W Polsce o apostazji mówi się coraz głośniej. Wiele osób poważnie zastanawia się nad dokonaniem oficjalnego wystąpienia z Kościoła katolickiego. – Nie chcę być częścią wspólnoty, dla której od jednostki ważniejsze są pieniądze i władza – wyjaśnia Natalia.
07.11.2020 | aktual.: 02.03.2022 07:24
Z definicji słownikowej wynika, że apostazja nie dotyczy formalnego wystąpienia z instytucji kościelnej, a jedynie porzucenia wiary w sensie duchowym. Bardzo często termin ten stosuje się jednak zamiennie do obu zjawisk. Prawno-administracyjne skutki odejścia od wspólnoty wiążą się m.in. wpisem do aktu chrztu, zakazem bycia chrzestnym i świadkiem bierzmowania czy chociażby pozbawieniem pogrzebu kościelnego.

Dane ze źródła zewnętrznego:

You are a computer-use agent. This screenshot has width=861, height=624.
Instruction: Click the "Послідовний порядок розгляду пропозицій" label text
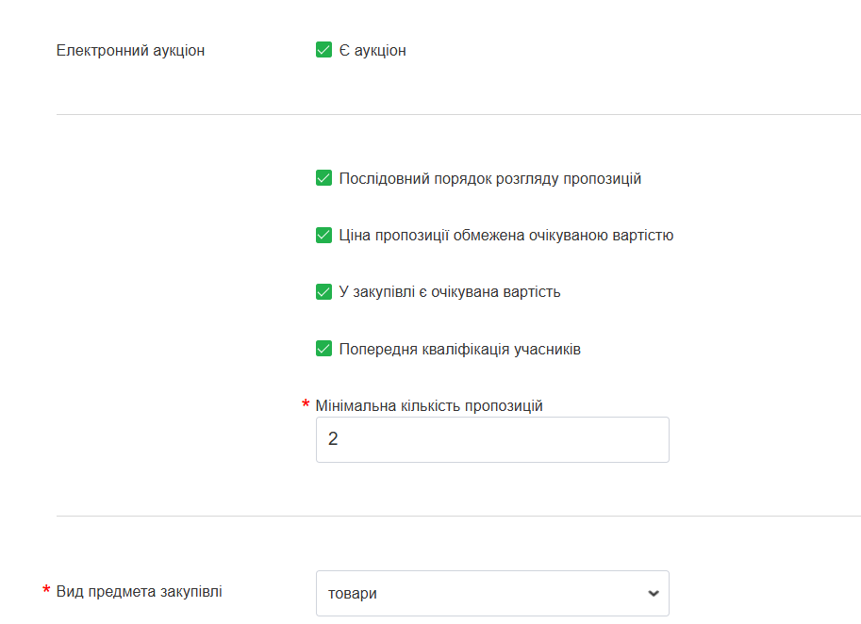point(489,179)
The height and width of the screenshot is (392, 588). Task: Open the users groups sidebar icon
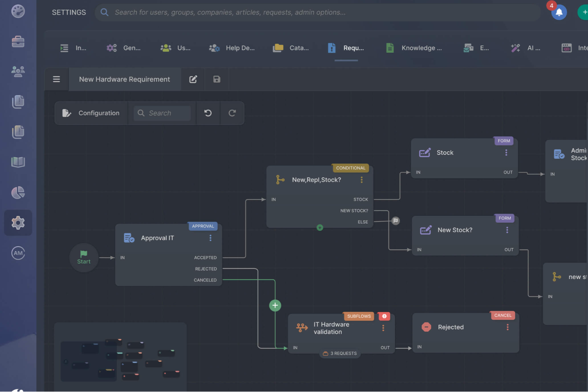pyautogui.click(x=18, y=71)
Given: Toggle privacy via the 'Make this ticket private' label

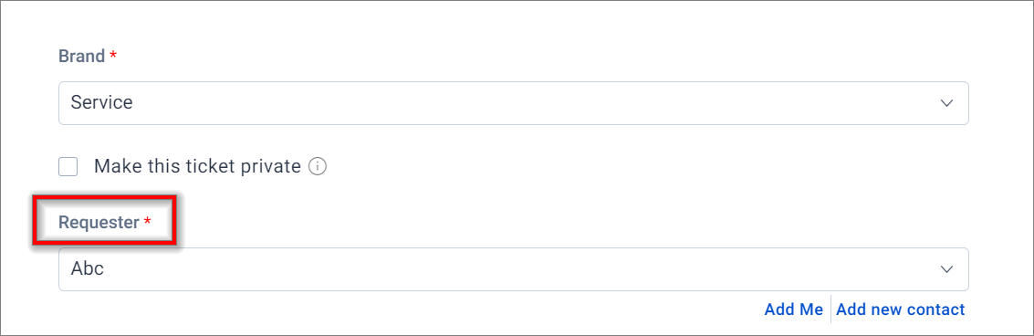Looking at the screenshot, I should point(197,166).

Jestem świadomy, jaką "karę" za apostazję wyznacza mi Kościół
Tomasz Borowski, który jest w trakcie załatwiania formalności związanych z wystąpieniem z Kościoła, mówi: - Od kilkunastu lat nie uczestniczę w życiu tej instytucji. Wierzę, że każdy człowiek jest istotą duchową, ale moja duchowość wykracza daleko poza ramy wyznaczane przez Kościół rzymskokatolicki. Moje formalne wystąpienie z tej organizacji jest dla mnie symbolicznym aktem osobistej wolności. Jestem świadomy, jaką "karę" za apostazję wyznacza mi Kościół, jednocześnie jest ona dla mnie śmieszna. Ekskomunika istnieje w świadomości członków tej organizacji, a nie mojej. Jestem wolnym człowiekiem, zależy mi na poszerzaniu horyzontów i doświadczaniu nowych rzeczy. Nie skupiam się na tym, jakie konsekwencje nakłada na mnie Kościół, bo do niego nie należę.

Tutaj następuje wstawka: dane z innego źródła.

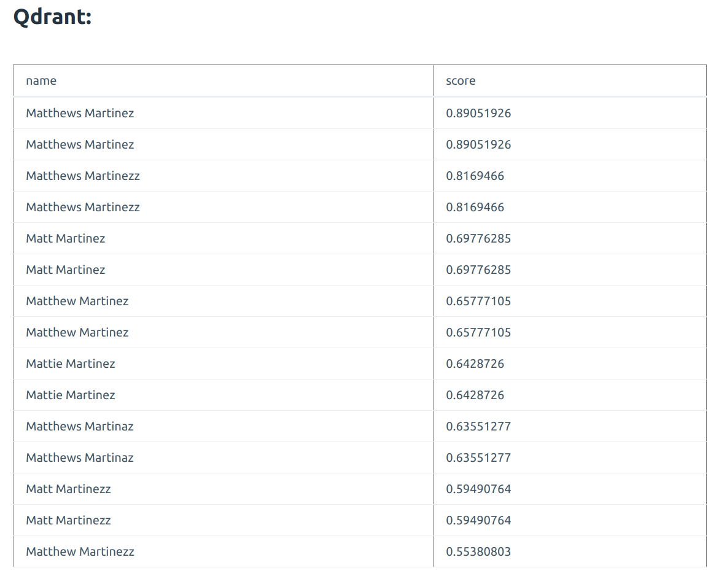This screenshot has height=576, width=716.
Task: Click the second 0.6428726 score cell
Action: (x=475, y=395)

Tomasz wyjaśnia także, że postawa Kościoła w kwestii zaostrzenia prawa aborcyjnego w Polsce z pewnością przyczyniła się do decyzji o apostazji, jednak nie było to jedynym czynnikiem. – Reakcja Kościoła na orzeczenie Trybunału Konstytucyjnego w sprawie aborcji z pewnością przyczyniła się do przyspieszenia konkretnych kroków, które podjąłem, aby wystąpić z tej instytucji. Nie miało to jednak decydującego wpływu, podobnie jak fakt, że jestem gejem.
Ksiądz powiedział, że jest elementem dekoracyjnym
Natalia z Warszawy o apostazji myślała od kilku lat. - Nigdy nie czułam się specjalnie religijna. Z Kościołem byłam związana jako dziecko – śpiewałam w chórze i to od zawsze był dla mnie najważniejszy element niedzielnej mszy. Traktowałam to jako spotkanie towarzyskie i rozrywkę. Do bierzmowania poszłam wyłącznie dlatego, że wszyscy szli. Dodatkowo zbiegło się to w czasie z naszą przeprowadzką do innej części miasta – chodząc na spotkania przygotowujące, poznałam osoby z okolicy, nawiązałam nowe znajomości – opowiada.
Młoda kobieta uważa, że Kościół nie powinien angażować się w politykę. Silne więzy z partią rządzącą oraz ich kuriozalne pomysły są czymś, na co się nie chce zgodzić. Ale to oczywiście nie wszystko. - Tuszowane latami afery pedofilskie i to, co dzieje się w Kościele, a o czym się nie mówi, jest dla mnie nie do zaakceptowania. Konsekwencje formalnego wystąpienia z Kościoła nie mają dla mnie absolutnie żadnego znaczenia. Byłam już raz świadkową na ślubie, na którym ksiądz, dowiedziawszy się, że nie pójdę do spowiedzi i nie przyjmę komunii św. nazwał mnie "jedynie elementem dekoracyjnym" i przez cały czas był chamski i opryskliwy. Nie potrzebuję więcej takich doświadczeń. Nigdy nie planowałam ślubu kościelnego – ani ja, ani mój partner nie jesteśmy osobami wierzącymi, a wielki ślub z weselem dla 300 osób zupełnie nie są czymś, na czym nam zależy. Jeśli chodzi o pogrzeb – istnieją przecież cmentarze komunalne - zaznacza.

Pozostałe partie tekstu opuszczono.